**TASK STATEMENT**
Retype exactly the span of lines below from the one with "Select the Commissions tab" through the one with "You are a GUI". Do not include pictures.

Start of DATA PROVIDED

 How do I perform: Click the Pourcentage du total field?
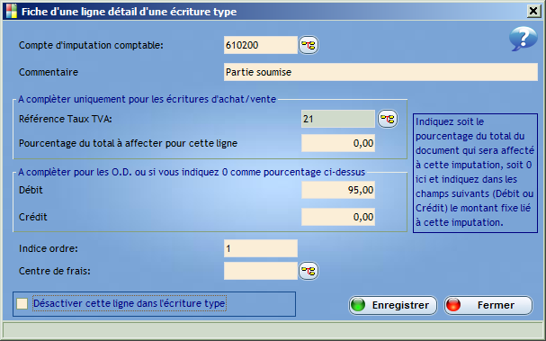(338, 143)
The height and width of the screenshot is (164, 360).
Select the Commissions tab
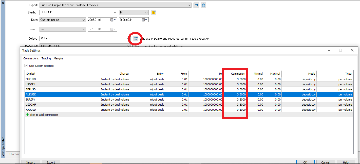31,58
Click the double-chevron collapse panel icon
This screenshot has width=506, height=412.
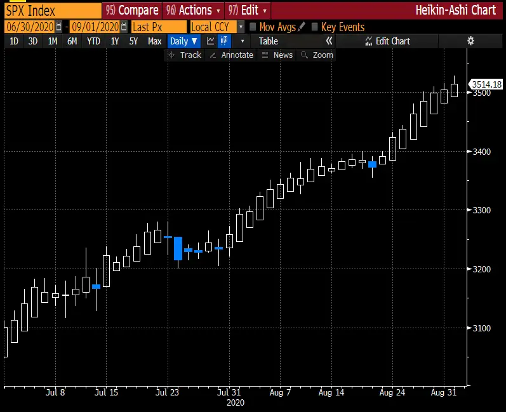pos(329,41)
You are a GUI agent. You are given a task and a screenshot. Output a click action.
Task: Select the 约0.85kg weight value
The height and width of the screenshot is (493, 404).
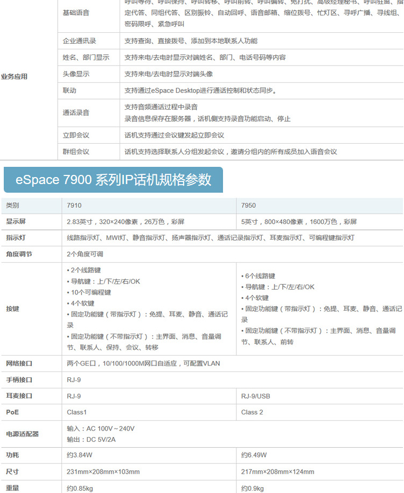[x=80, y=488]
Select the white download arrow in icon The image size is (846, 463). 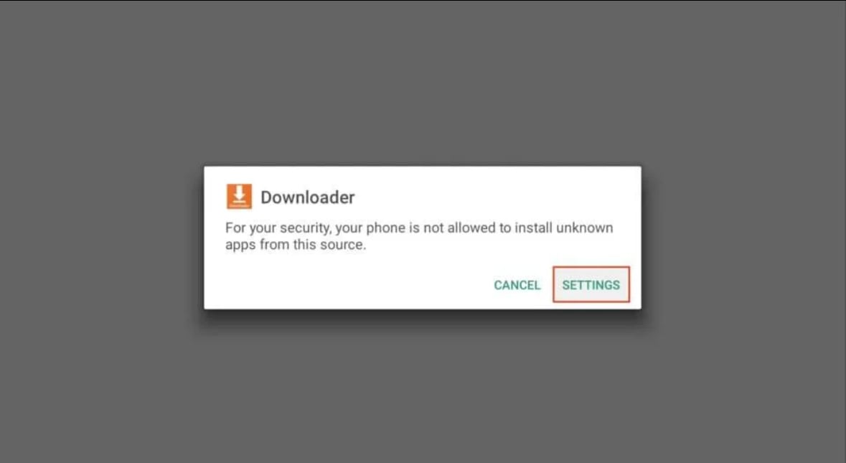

End of DATA PROVIDED

**EXERCISE RESPONSE**
Select the Commissions tab
31,58
Click the double-chevron collapse panel icon
This screenshot has width=506, height=412.
pos(329,41)
You are a GUI agent. You are given a task and a screenshot. Output a click action.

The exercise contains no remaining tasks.